The MQM benefited a great deal, both politically and financially, by being a major partner of General Pervez Musharraf between 1999 and 2007, yet Altaf Bhai’s distance from Karachi and his apparent deteriorating health made him take some decisions which did not go down well with many muhajirs and with other political entities. On May 12, 2007, the MQM was said to have been involved in mass killings of citizens in Karachi who were supporting the Lawyers’ Movement for reinstatement of the dismissed Chief Justice. While still in control over the last decade, there were always rumours that the Quaid was not in his senses all the time, yet no one doubted who the undisputed leader of the MQM was. Yet, over the last few months, trusted and well-loved muhajir leaders were brave enough and returned to Karachi and began to expose the misdeeds of the MQM and its leader, calling him a traitor, murderer, RAW agent, anti-Pakistani.
On August 22, the Quaid, still showing how much control he had over his people, made many derogatory remarks about Pakistan, and called his workers to attack some television stations in Karachi, which they did. However, perhaps for the very first time in 30 years, there was a much stronger condemnation by many MQM leaders over the Quaid’s anti-Pakistan remarks. The parliamentary leader of the MQM was bold enough to say that they ‘disassociate the Pakistan MQM from London’, and the minus-Altaf formula, which many had been demanding, emerged as a possibility. London responded by saying ‘Altafw Hussain is MQM, and the MQM is Altaf’, adding that they would not accept any resolution in the National Assembly against him.
On September 3, Dawn newspaper reported that “the National Assembly witnessed history... when all MQM lawmakers condemned the party’s founder Altaf Hussain’s recent anti-Pakistan diatribe and vowed to disassociate themselves from him”, a resolution which was passed unanimously by all parties. With many cases against him in London, involving money laundering and even a possible role in the murder of Imran Farooq, a former confidant of Altaf Hussain, both now on-going for several years, it is clear that the Quaid is facing his gravest crisis, of many.
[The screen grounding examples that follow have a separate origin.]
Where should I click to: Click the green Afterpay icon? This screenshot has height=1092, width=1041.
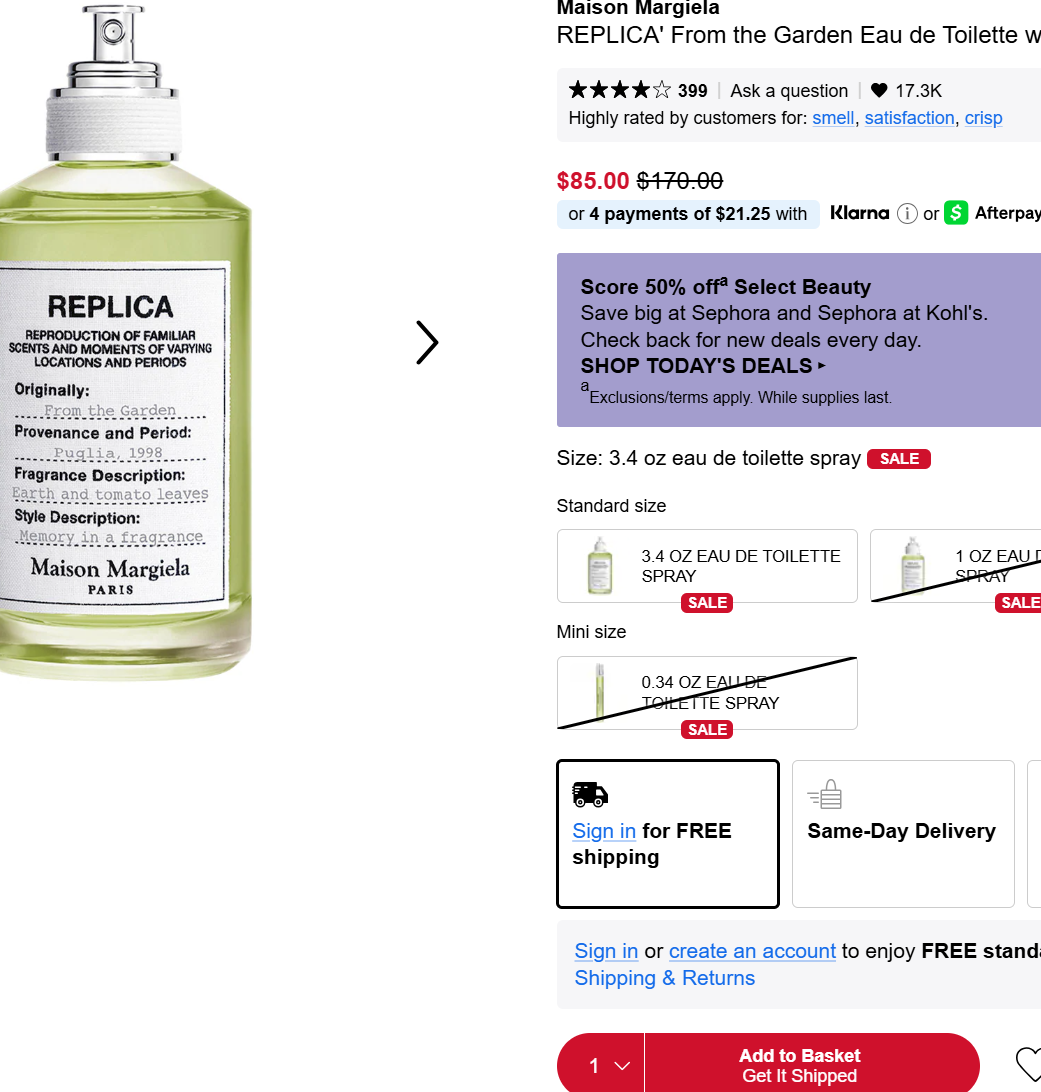955,213
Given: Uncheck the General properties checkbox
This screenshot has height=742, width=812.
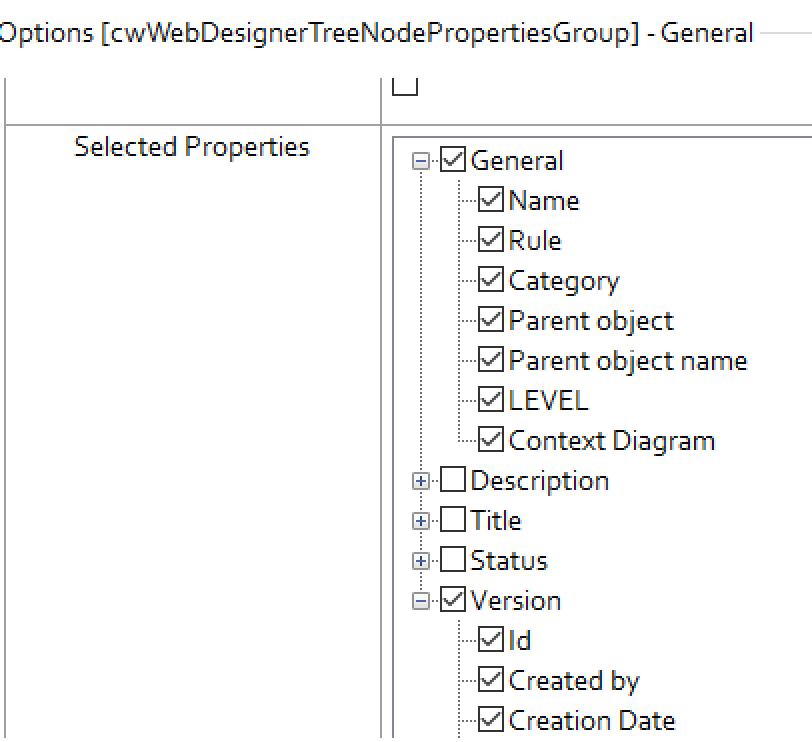Looking at the screenshot, I should (451, 160).
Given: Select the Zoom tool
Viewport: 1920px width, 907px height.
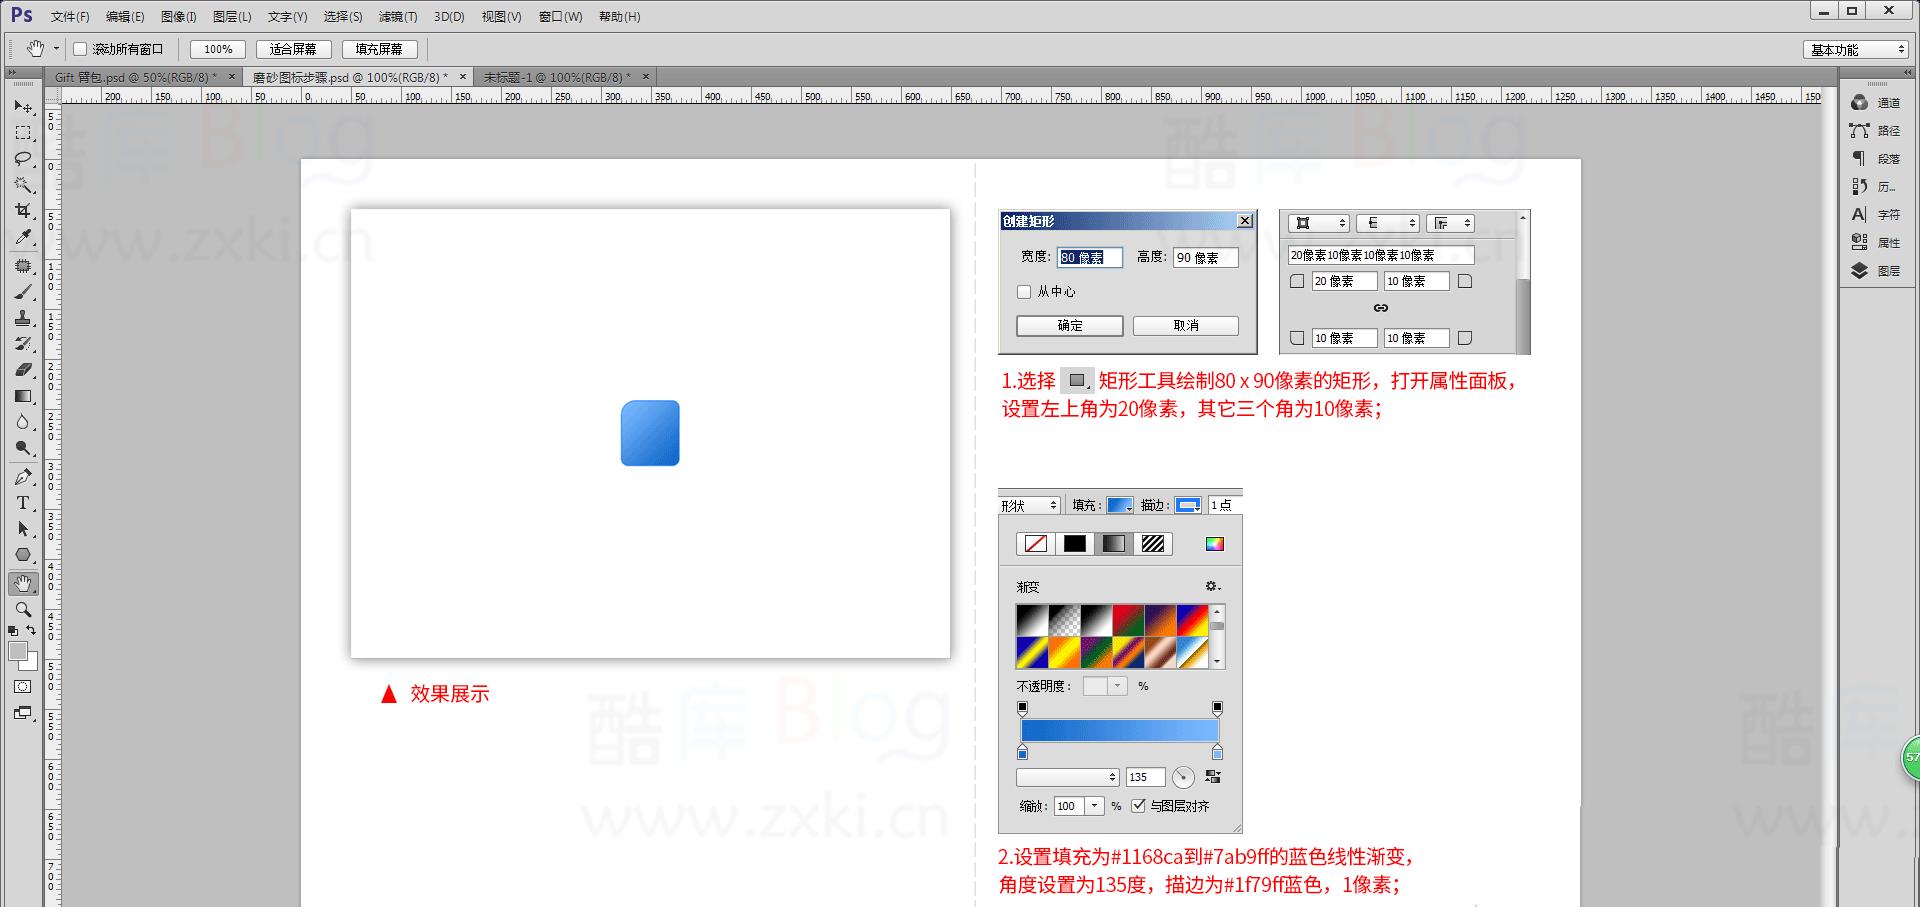Looking at the screenshot, I should pyautogui.click(x=22, y=609).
How, and if, he lives through this over the next few months, will determine what happens with the MQM, and with Karachi. This party without this Quaid, offers immense hope, but also brings forth the possibilities of unparalleled fear of blood feuds, for the citizens of Karachi.
S. Akbar Zaidi is a Karachi-based political economist, who teaches one semester a year at Columbia University in New York.